**Task requirements**
Your answer must hold only the lines below from the line containing "You are a computer-use agent. This" through the line containing "675x733 pixels.", each reproduced exactly.

========================================

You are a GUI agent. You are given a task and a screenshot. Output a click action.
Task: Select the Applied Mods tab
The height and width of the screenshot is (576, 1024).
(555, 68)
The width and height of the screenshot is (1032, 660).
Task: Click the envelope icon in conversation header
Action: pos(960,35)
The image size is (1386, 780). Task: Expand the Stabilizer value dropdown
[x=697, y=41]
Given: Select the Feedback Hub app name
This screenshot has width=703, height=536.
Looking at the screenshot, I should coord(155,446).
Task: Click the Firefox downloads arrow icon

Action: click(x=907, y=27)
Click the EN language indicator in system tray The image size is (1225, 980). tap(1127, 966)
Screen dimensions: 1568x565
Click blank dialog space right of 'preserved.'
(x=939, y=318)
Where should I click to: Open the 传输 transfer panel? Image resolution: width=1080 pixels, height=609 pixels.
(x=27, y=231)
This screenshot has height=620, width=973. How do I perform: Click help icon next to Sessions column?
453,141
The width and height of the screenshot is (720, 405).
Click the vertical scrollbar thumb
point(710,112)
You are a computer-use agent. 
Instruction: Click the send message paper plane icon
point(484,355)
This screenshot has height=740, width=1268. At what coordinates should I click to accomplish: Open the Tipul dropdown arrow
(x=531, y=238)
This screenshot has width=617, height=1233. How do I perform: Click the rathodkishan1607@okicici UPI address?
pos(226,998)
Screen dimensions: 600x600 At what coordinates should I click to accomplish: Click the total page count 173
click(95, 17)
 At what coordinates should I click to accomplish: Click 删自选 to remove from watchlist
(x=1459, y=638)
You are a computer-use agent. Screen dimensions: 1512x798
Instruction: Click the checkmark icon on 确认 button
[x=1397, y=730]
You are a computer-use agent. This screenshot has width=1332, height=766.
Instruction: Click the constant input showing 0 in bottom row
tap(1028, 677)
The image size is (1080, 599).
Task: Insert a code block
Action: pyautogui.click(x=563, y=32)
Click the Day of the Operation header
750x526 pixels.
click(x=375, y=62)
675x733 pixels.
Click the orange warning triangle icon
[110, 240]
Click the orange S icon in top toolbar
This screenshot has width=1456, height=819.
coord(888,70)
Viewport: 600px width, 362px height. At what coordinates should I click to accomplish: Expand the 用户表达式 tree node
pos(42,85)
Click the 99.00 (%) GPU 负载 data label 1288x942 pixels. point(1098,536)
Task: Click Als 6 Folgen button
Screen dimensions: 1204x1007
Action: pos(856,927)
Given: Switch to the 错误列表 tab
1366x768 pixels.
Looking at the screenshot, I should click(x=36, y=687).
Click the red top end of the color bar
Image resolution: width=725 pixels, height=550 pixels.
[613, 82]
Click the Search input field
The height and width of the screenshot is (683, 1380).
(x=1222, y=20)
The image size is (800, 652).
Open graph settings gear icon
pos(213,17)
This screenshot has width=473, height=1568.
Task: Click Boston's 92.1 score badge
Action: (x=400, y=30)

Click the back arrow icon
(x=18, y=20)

========================================

**Solution to the exercise**
You are a computer-use agent. This screenshot has width=1332, height=766.
Instruction: Click the constant input showing 0 in bottom row
tap(1028, 677)
The image size is (1080, 599).
Task: Insert a code block
Action: pyautogui.click(x=563, y=32)
Click the Day of the Operation header
750x526 pixels.
click(x=375, y=62)
675x733 pixels.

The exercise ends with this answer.